- EXERCISE PROMPT -
Search the records for the string "coordinates" and return each line that has it.

[Extracted records]
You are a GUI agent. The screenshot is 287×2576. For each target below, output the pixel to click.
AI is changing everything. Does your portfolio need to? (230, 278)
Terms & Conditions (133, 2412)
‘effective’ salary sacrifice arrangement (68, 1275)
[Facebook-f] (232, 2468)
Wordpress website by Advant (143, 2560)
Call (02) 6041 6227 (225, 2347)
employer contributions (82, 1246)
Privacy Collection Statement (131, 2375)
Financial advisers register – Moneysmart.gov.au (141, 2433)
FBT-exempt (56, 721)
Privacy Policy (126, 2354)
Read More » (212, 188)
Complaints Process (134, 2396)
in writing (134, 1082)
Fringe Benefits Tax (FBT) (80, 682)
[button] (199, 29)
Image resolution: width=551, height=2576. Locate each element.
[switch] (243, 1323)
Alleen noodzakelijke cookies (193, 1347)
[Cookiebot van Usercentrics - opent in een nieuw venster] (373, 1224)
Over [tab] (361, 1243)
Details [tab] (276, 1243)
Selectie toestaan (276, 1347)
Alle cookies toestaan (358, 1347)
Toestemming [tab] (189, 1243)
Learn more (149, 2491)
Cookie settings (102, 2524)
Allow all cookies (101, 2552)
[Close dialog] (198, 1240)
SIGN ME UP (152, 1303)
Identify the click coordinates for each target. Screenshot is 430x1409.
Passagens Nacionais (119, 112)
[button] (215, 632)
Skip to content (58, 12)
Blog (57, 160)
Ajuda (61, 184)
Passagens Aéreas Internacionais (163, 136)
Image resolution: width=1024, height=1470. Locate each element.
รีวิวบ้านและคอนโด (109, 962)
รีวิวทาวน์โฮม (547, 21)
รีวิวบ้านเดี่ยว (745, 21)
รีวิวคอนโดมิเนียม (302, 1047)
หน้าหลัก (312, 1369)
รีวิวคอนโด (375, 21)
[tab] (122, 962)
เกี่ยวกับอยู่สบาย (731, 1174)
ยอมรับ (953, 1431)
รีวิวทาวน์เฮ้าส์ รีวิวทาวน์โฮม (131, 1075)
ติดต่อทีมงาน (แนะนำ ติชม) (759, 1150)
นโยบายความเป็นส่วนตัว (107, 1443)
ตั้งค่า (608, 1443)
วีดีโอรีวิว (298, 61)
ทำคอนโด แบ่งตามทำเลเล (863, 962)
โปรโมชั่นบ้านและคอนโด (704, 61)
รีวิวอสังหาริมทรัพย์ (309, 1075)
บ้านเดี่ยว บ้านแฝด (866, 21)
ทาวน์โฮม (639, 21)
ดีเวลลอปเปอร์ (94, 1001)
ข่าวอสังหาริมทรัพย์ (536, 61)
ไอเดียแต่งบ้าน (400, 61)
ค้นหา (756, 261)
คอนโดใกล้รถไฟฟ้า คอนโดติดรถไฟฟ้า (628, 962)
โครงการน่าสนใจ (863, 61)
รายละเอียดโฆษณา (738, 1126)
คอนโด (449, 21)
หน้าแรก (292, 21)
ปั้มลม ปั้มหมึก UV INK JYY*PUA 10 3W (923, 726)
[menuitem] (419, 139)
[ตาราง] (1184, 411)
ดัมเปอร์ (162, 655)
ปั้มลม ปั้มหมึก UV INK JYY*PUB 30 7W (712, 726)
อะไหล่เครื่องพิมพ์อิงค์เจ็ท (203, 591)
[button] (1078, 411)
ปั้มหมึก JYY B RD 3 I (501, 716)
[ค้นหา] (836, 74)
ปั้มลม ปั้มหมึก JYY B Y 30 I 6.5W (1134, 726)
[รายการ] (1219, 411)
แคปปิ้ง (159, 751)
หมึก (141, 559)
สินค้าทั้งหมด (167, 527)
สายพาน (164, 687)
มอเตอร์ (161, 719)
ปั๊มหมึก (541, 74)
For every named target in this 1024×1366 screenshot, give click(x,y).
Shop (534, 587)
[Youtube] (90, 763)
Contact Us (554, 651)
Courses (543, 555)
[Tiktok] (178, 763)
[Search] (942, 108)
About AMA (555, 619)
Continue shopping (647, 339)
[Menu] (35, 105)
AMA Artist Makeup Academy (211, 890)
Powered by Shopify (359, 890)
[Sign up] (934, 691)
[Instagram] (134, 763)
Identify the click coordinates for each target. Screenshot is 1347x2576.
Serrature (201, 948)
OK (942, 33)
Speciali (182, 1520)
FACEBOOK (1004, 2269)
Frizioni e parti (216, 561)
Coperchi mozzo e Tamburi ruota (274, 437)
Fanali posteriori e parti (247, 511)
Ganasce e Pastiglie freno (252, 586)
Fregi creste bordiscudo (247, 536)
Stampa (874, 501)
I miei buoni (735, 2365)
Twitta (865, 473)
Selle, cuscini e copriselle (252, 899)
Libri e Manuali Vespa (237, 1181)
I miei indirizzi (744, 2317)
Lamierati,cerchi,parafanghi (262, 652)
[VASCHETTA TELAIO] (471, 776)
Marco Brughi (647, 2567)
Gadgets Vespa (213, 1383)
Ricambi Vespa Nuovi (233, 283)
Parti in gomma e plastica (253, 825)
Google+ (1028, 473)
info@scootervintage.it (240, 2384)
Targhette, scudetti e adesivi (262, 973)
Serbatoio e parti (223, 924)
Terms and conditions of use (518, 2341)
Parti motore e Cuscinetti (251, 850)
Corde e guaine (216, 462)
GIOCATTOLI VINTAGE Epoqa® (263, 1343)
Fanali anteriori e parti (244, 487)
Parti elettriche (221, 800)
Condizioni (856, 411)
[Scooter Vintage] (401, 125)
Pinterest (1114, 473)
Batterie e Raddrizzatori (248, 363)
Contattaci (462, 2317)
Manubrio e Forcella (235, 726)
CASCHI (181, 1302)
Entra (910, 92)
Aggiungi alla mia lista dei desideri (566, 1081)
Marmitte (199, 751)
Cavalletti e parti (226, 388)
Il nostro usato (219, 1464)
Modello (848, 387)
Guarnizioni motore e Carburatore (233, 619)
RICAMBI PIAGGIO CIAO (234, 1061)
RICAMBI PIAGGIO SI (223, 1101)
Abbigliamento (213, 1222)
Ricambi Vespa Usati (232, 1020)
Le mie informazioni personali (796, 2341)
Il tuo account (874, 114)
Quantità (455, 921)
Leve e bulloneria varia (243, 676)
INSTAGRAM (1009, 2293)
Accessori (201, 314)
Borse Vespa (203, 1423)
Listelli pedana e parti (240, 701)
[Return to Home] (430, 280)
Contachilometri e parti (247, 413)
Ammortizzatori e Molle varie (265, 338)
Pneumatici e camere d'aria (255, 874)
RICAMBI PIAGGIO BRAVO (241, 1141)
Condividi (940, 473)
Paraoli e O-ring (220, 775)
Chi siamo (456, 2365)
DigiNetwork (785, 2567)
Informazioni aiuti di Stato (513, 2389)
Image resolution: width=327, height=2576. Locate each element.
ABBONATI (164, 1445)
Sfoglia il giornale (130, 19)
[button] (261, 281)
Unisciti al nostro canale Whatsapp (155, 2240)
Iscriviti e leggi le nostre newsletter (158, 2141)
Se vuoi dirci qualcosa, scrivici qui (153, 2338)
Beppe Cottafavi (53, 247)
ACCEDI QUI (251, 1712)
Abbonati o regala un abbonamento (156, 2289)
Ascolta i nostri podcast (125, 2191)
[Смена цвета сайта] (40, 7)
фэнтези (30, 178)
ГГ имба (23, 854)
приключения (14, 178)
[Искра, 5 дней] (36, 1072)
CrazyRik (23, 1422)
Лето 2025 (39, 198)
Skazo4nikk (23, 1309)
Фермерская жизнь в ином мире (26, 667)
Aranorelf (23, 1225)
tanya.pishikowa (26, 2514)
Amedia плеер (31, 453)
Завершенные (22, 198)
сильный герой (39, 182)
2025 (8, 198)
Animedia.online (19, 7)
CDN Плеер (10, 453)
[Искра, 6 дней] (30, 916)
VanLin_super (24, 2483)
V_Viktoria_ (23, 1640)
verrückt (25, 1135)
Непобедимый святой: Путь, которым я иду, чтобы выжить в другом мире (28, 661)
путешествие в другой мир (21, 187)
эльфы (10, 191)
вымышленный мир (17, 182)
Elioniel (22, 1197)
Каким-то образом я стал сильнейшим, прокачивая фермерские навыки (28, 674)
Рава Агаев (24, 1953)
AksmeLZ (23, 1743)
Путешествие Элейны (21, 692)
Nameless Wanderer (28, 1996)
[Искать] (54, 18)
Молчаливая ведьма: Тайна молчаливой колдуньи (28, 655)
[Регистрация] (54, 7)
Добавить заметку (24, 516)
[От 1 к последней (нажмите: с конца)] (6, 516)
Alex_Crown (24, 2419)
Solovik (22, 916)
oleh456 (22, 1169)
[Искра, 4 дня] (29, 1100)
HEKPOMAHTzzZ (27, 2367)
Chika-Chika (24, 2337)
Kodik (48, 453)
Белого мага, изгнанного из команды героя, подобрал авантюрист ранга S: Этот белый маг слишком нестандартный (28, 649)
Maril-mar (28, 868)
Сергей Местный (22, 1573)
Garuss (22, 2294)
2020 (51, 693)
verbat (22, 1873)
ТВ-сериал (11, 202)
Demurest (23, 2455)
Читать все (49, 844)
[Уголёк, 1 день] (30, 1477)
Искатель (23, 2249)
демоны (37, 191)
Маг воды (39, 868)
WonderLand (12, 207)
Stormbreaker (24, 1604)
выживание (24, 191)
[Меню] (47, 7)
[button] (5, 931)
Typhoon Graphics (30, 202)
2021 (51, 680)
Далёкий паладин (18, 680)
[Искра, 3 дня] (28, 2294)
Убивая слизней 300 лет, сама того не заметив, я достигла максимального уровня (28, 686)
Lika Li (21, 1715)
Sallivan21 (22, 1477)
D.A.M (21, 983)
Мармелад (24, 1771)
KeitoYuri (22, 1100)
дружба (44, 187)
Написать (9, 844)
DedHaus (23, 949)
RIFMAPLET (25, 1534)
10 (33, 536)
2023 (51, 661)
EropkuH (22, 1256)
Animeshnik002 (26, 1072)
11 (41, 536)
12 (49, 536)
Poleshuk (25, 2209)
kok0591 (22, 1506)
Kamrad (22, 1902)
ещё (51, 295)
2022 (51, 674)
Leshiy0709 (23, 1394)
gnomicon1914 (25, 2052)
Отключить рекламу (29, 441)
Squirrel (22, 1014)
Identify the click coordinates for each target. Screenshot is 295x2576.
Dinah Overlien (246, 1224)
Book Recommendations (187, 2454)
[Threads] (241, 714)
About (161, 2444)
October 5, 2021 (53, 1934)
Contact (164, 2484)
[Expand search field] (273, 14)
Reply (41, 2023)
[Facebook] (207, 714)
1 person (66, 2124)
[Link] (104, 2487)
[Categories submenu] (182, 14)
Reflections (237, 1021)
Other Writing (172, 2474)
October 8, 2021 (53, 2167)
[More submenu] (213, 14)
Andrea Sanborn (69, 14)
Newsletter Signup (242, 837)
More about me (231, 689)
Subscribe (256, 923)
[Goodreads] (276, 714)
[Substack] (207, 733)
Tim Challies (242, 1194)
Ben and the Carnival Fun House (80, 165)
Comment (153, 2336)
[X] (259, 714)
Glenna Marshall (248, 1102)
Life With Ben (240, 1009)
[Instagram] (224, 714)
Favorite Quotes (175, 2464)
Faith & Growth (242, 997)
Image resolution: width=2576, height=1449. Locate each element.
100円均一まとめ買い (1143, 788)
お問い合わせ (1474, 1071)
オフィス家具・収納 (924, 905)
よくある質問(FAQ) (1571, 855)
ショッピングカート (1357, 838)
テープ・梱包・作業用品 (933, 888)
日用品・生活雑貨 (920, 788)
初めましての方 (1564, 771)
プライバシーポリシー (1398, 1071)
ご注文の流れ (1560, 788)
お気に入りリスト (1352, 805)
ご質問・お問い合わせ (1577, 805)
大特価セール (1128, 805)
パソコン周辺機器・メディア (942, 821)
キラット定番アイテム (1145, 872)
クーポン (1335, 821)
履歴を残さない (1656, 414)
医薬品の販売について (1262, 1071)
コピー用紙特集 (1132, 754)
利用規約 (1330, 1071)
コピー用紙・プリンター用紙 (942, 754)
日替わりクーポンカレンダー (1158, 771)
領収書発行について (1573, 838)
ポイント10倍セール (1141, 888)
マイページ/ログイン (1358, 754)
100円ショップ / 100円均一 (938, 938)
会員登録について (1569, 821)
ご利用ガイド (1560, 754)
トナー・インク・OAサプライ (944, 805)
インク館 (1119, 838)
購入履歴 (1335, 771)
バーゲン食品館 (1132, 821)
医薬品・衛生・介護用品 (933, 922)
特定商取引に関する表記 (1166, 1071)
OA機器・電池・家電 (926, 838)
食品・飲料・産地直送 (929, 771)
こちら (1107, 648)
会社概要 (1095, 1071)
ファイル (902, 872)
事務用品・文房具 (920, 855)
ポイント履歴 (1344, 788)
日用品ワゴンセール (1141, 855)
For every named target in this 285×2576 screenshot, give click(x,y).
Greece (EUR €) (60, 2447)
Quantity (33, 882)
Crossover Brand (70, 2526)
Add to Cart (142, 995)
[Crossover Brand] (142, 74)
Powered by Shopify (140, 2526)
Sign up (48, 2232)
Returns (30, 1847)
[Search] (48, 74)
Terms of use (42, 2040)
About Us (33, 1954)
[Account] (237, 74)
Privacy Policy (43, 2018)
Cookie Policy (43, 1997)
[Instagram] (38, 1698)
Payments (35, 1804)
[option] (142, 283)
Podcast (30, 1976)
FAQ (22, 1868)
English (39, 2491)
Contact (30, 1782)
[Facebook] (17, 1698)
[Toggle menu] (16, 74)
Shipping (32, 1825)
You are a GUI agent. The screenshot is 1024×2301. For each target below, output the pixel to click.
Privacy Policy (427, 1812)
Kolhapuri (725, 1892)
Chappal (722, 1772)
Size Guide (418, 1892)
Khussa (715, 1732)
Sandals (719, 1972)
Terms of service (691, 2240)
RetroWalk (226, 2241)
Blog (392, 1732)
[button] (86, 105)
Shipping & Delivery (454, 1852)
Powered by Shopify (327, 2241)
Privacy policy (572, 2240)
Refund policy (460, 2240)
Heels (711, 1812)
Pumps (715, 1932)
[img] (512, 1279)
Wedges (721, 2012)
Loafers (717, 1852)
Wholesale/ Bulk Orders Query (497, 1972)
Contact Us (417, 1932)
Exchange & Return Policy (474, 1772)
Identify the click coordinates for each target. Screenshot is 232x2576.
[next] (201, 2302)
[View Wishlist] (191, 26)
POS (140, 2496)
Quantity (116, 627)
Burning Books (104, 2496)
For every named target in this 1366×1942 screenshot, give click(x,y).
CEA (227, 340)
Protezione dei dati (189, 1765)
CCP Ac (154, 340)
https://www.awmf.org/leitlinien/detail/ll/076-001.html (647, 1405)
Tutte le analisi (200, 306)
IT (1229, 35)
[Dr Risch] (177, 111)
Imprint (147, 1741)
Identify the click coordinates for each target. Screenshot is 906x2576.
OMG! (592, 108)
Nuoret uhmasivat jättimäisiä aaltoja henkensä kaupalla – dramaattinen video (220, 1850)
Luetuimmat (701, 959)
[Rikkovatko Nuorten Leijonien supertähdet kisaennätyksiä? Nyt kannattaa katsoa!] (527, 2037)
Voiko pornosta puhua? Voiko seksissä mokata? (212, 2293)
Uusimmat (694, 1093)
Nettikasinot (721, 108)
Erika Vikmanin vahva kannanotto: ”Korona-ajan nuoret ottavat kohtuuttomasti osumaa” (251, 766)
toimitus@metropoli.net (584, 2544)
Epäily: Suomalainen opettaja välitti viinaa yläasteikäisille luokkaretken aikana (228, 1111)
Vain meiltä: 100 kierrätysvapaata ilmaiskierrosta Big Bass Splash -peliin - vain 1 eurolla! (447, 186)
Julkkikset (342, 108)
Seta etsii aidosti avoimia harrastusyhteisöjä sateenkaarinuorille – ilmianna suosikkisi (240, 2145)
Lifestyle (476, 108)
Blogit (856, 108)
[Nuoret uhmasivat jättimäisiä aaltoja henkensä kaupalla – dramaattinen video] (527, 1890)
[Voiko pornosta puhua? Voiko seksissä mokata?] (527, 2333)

- SOLUTION TO THE EXERCISE -
Identify the click coordinates for each target. Screenshot is 430x1409.
Identify the click coordinates for each target. Screenshot is 1347x2576.
Identify the click coordinates for each target. Screenshot is 295x2576.
Identify the click coordinates for each target. Screenshot is 232x2576.
Identify the click coordinates for each target. Screenshot is 906x2576.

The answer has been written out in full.